The problem: Replace "scrollbar thumb" with "scrollbar handle" in the data starting at the line that contains "How do I perform: Go" and ending at the line that contains "(x=513, y=221)". Reproduce those lines with everything else unchanged.

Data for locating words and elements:

Start

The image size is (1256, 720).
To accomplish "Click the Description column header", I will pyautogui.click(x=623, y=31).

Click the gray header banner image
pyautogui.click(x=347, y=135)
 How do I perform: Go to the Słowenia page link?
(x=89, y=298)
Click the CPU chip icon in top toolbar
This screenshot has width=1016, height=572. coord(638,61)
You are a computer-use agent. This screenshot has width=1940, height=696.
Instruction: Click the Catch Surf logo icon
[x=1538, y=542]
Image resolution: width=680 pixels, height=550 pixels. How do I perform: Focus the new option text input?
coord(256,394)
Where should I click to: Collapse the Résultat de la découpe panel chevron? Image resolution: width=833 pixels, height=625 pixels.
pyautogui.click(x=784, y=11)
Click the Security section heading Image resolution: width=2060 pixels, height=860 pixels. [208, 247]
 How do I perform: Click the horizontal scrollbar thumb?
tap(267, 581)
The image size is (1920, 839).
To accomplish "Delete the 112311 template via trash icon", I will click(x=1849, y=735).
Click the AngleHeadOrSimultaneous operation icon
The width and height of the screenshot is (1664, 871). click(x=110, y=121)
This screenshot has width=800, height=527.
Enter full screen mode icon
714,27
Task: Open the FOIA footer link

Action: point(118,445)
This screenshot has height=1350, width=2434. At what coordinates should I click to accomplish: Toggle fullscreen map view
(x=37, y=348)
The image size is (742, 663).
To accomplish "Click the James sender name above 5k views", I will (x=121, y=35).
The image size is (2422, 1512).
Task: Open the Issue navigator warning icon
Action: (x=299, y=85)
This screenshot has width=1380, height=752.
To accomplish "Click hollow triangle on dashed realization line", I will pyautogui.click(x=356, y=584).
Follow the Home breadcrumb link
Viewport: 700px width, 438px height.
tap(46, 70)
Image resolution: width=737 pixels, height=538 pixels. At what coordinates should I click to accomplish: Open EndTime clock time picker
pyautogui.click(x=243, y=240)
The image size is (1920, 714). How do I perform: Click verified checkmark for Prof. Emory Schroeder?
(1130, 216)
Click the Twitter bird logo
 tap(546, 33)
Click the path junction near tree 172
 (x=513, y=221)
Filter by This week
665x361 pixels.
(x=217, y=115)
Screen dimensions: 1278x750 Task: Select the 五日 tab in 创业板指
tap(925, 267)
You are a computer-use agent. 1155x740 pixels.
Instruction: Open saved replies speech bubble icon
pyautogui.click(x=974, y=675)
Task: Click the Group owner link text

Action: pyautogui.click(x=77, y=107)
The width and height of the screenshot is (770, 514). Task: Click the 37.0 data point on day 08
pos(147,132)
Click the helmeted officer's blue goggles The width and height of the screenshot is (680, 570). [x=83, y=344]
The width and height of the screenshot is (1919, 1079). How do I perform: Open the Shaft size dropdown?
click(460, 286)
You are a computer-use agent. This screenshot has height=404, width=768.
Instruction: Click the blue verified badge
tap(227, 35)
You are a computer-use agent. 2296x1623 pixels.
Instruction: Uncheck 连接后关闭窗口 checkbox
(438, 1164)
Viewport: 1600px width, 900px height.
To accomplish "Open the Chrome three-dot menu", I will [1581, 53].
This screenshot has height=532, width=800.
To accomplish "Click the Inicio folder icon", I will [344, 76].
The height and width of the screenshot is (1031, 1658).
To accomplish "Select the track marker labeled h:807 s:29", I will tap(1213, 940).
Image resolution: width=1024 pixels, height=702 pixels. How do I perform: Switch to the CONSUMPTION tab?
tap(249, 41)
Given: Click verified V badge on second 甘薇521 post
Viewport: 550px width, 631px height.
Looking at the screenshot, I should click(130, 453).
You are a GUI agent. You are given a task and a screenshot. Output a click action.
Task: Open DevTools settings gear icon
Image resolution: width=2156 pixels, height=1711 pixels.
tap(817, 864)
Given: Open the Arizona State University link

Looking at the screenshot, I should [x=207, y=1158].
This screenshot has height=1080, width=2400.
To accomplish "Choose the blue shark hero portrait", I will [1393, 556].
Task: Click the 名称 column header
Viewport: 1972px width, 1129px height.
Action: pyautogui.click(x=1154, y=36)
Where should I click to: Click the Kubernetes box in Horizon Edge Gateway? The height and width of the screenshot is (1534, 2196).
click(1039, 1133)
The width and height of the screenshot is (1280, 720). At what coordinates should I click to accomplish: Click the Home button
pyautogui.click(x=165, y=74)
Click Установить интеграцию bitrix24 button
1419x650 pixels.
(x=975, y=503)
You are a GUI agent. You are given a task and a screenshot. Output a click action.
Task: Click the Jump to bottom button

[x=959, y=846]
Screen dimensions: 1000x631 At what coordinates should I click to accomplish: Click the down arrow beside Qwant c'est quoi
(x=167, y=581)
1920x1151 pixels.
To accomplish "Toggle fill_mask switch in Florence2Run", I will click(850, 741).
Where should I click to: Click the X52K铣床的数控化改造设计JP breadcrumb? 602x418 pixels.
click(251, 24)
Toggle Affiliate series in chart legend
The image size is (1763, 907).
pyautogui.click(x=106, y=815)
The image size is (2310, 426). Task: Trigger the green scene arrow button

End

Result for this task:
 How do I perform: Go to the Słowenia page link?
(x=89, y=298)
Click the CPU chip icon in top toolbar
This screenshot has width=1016, height=572. coord(638,61)
You are a computer-use agent. This screenshot has width=1940, height=696.
Instruction: Click the Catch Surf logo icon
[x=1538, y=542]
Image resolution: width=680 pixels, height=550 pixels. How do I perform: Focus the new option text input?
coord(256,394)
Where should I click to: Collapse the Résultat de la découpe panel chevron? Image resolution: width=833 pixels, height=625 pixels.
pyautogui.click(x=784, y=11)
Click the Security section heading Image resolution: width=2060 pixels, height=860 pixels. [208, 247]
 How do I perform: Click the horizontal scrollbar handle?
tap(267, 581)
The image size is (1920, 839).
To accomplish "Delete the 112311 template via trash icon", I will click(x=1849, y=735).
Click the AngleHeadOrSimultaneous operation icon
The width and height of the screenshot is (1664, 871). click(x=110, y=121)
This screenshot has width=800, height=527.
Enter full screen mode icon
714,27
Task: Open the FOIA footer link

Action: point(118,445)
This screenshot has height=1350, width=2434. At what coordinates should I click to accomplish: Toggle fullscreen map view
(x=37, y=348)
The image size is (742, 663).
To accomplish "Click the James sender name above 5k views", I will (x=121, y=35).
The image size is (2422, 1512).
Task: Open the Issue navigator warning icon
Action: (x=299, y=85)
This screenshot has width=1380, height=752.
To accomplish "Click hollow triangle on dashed realization line", I will pyautogui.click(x=356, y=584).
Follow the Home breadcrumb link
Viewport: 700px width, 438px height.
tap(46, 70)
Image resolution: width=737 pixels, height=538 pixels. At what coordinates should I click to accomplish: Open EndTime clock time picker
pyautogui.click(x=243, y=240)
The image size is (1920, 714). How do I perform: Click verified checkmark for Prof. Emory Schroeder?
(1130, 216)
Click the Twitter bird logo
 tap(546, 33)
Click the path junction near tree 172
 (x=513, y=221)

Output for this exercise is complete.